The fund and Co-op Cincy have partnered with the Cincinnati USA Regional Chamber’s Minority Business Accelerator, the African-American Chamber of Greater Cincinnati-Northern Kentucky, the Greater Cincinnati Microenterprise Initiative, All-in Cincinnati and Xavier Leadership Center. The fund is made possible by support from the Carol Ann and Ralph V. Gaile Jr. Foundation, the Greater Cincinnati Foundation, the Fifth Third Foundation and PNC Bank. The city of Cincinnati recently awarded funding to the organization.

The fund helps business owners secure a fair-market value for their company and craft an exit strategy.

As in the rest of the country, Greater Cincinnati faces an unprecedented wave of retirements by baby-boomer business owners, a shift known as the “silver tsunami.” More than 40% of the country’s 30.7 million small business owners are 55 and older.

Worker-ownership is an economic strategy. It offers worker, company and community benefits, including higher wages, greater business stability and even better productivity. In the U.S., worker-ownership is already a significant part of the economy. About 12% of the U.S. workforce is employed at worker-owned enterprises. The worker-owned model is flexible and has variations, from employee stock ownership plans to worker cooperatives.

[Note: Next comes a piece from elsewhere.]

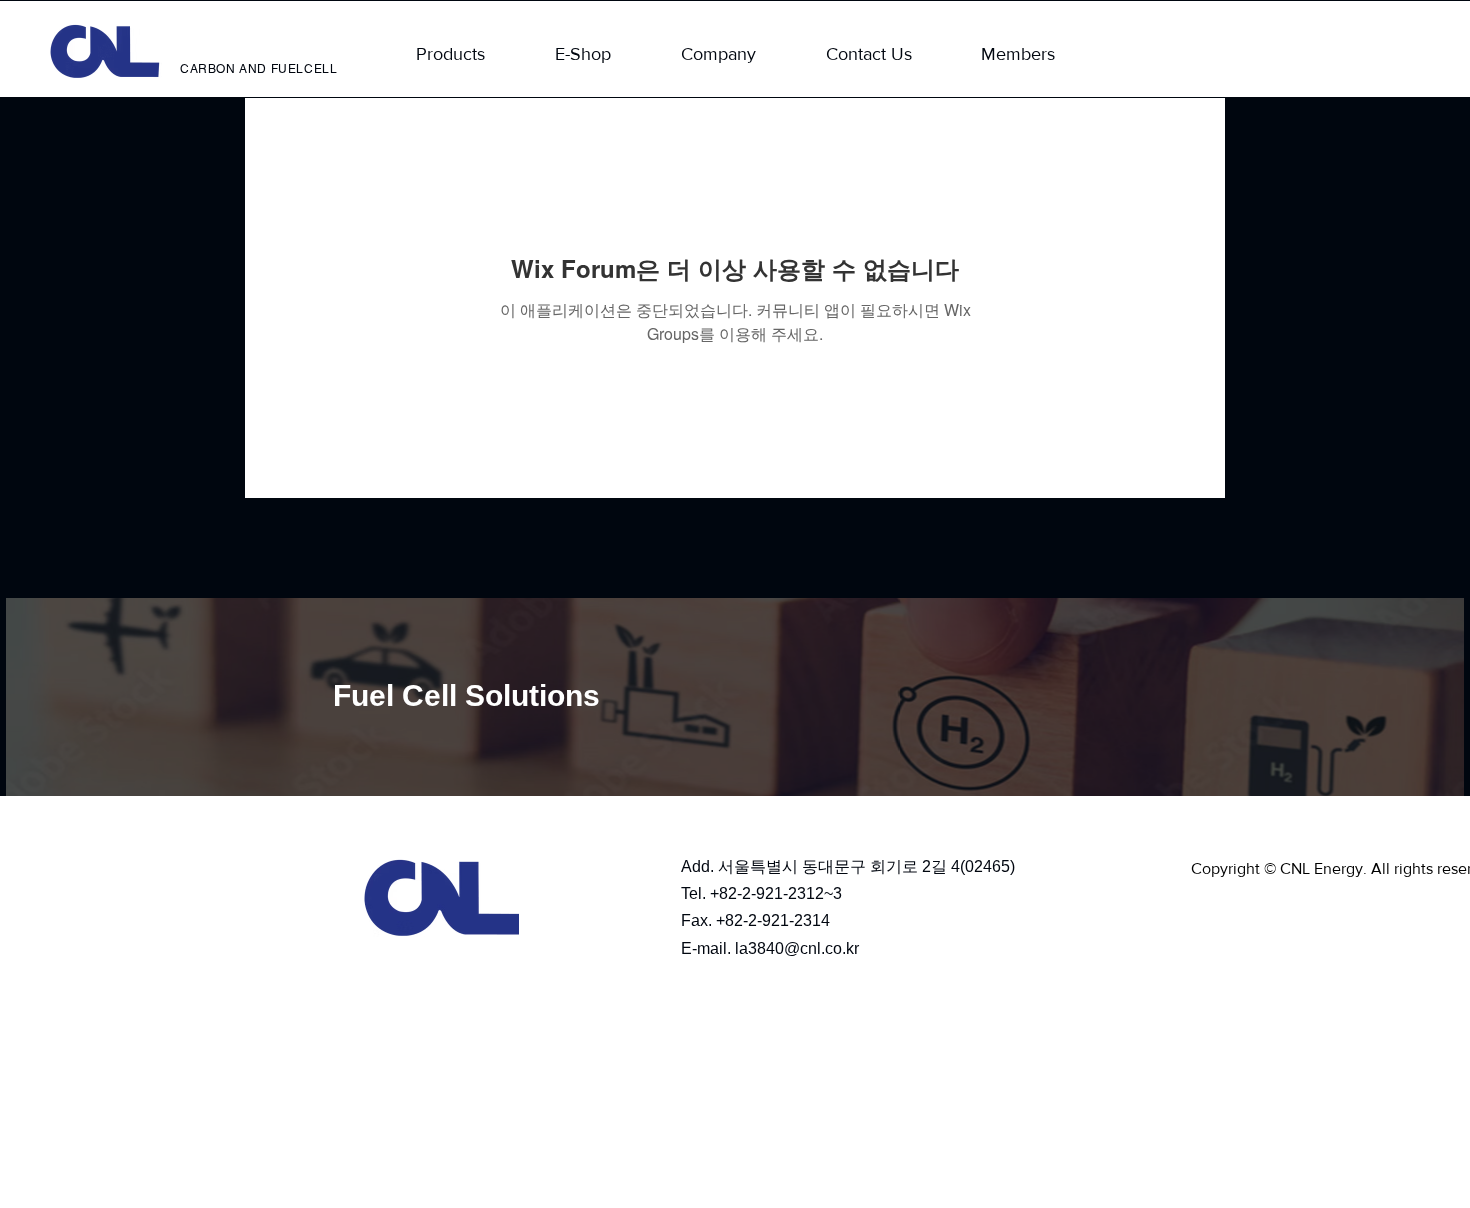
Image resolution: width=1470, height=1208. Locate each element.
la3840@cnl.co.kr (797, 948)
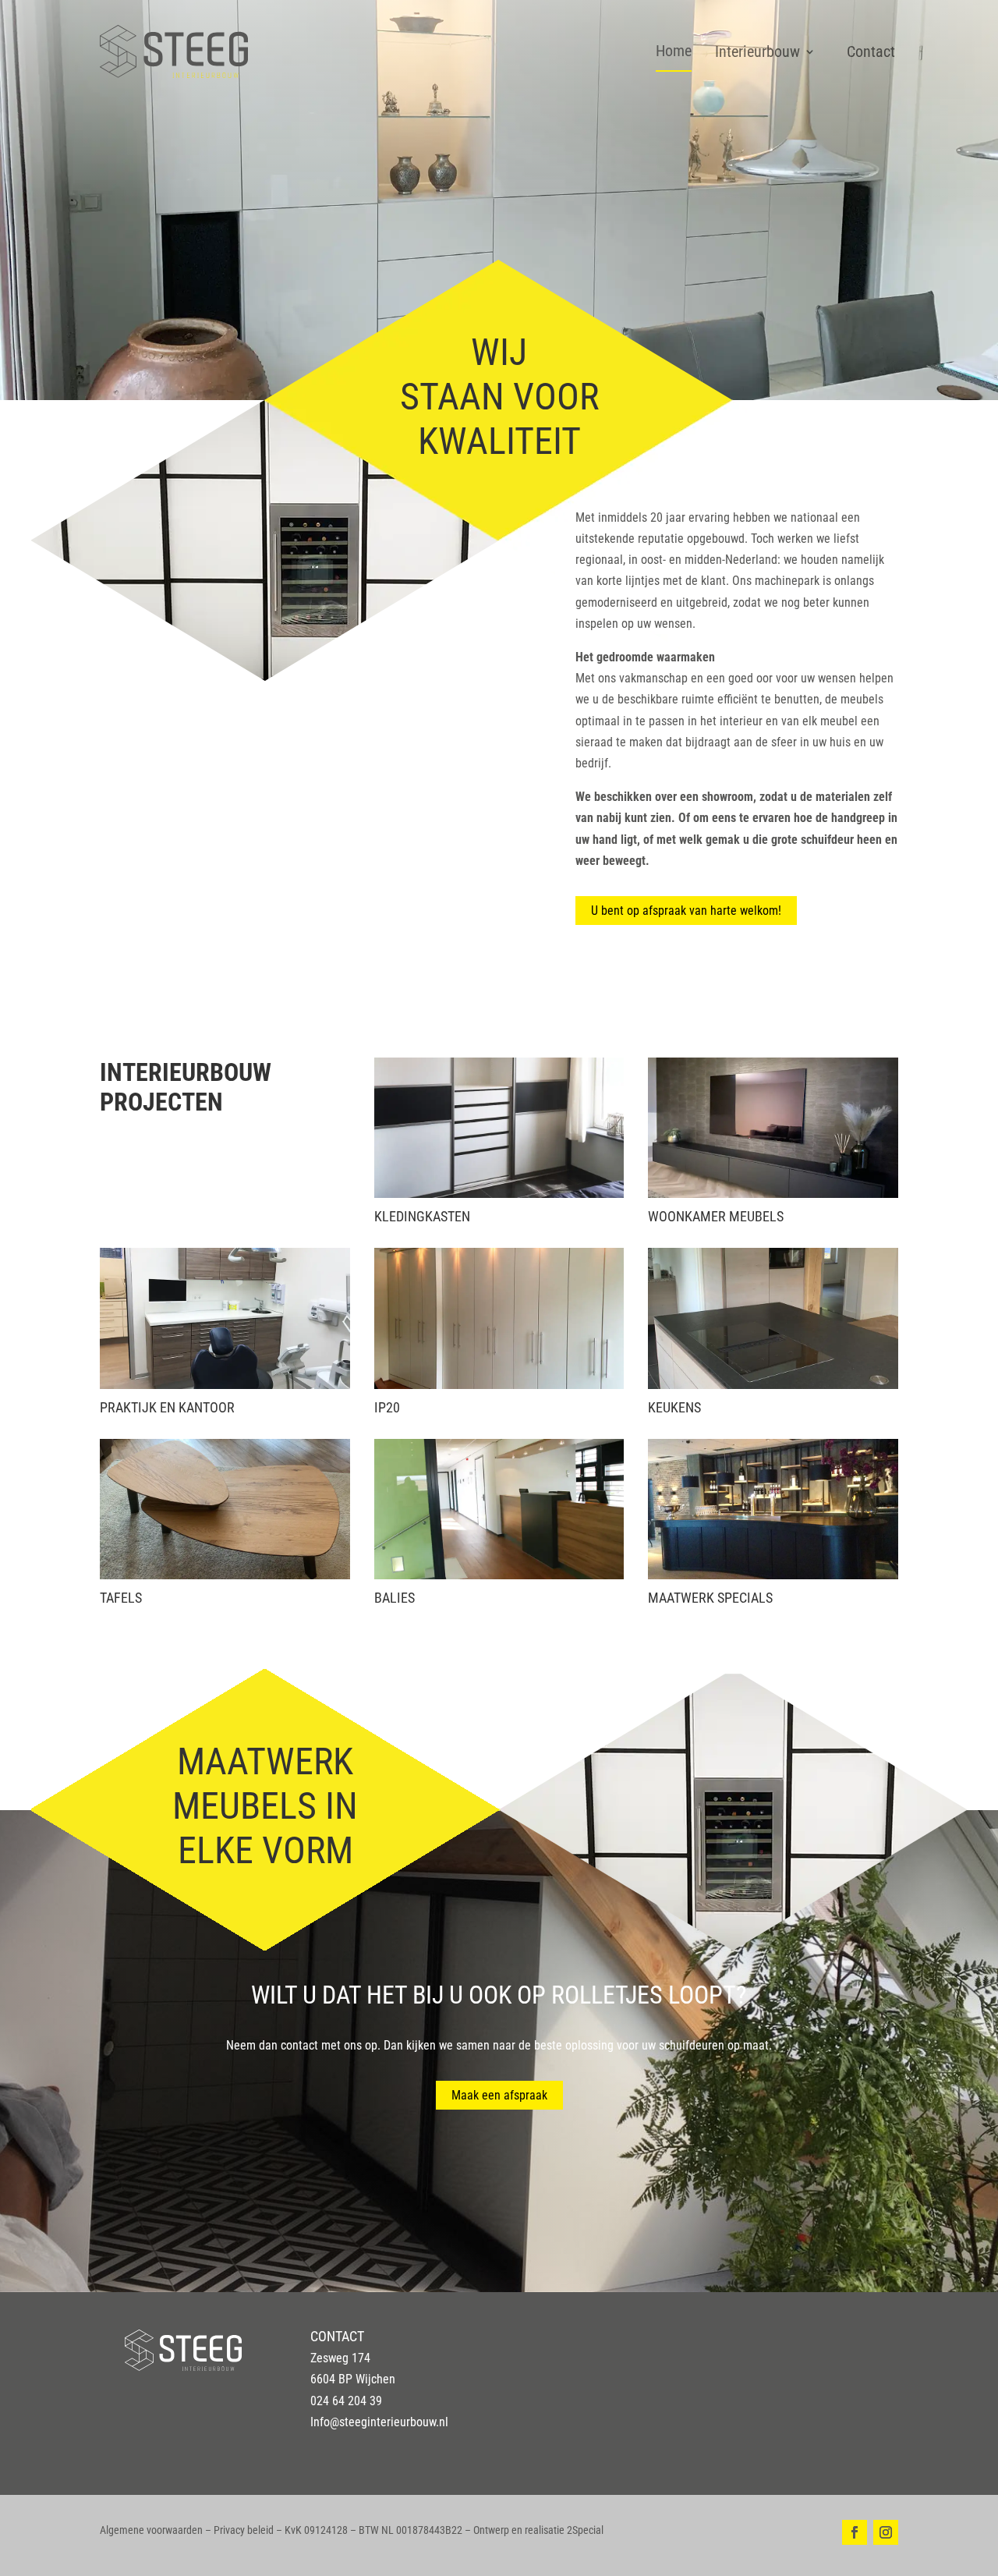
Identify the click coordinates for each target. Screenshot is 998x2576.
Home (674, 50)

More than 65 worker-owned businesses operate in Greater Cincinnati, and that number is growing. This year, Co-op Cincy’s fund helped two local businesses adopt the worker-owned model, and staff are in discussions with more firms. 

One of the businesses the BLF transitioned, Shine Nurture Center, is a childcare center. Five female employees purchased the business from the departing owner, helping preserve this important resource for the community. The other, Heritage Hill, sells apparel that celebrates Black culture. The founder broadened ownership to a team of three worker-owners, all of whom are Black.

Brandon Hoff, the founder of Heritage Hill, said he transitioned the business because he was looking for a way to “participate in capitalism without being predatory.”

Brandon Hoff

“I really want people who work in the company to have an opportunity to benefit from the company,” Hoff said.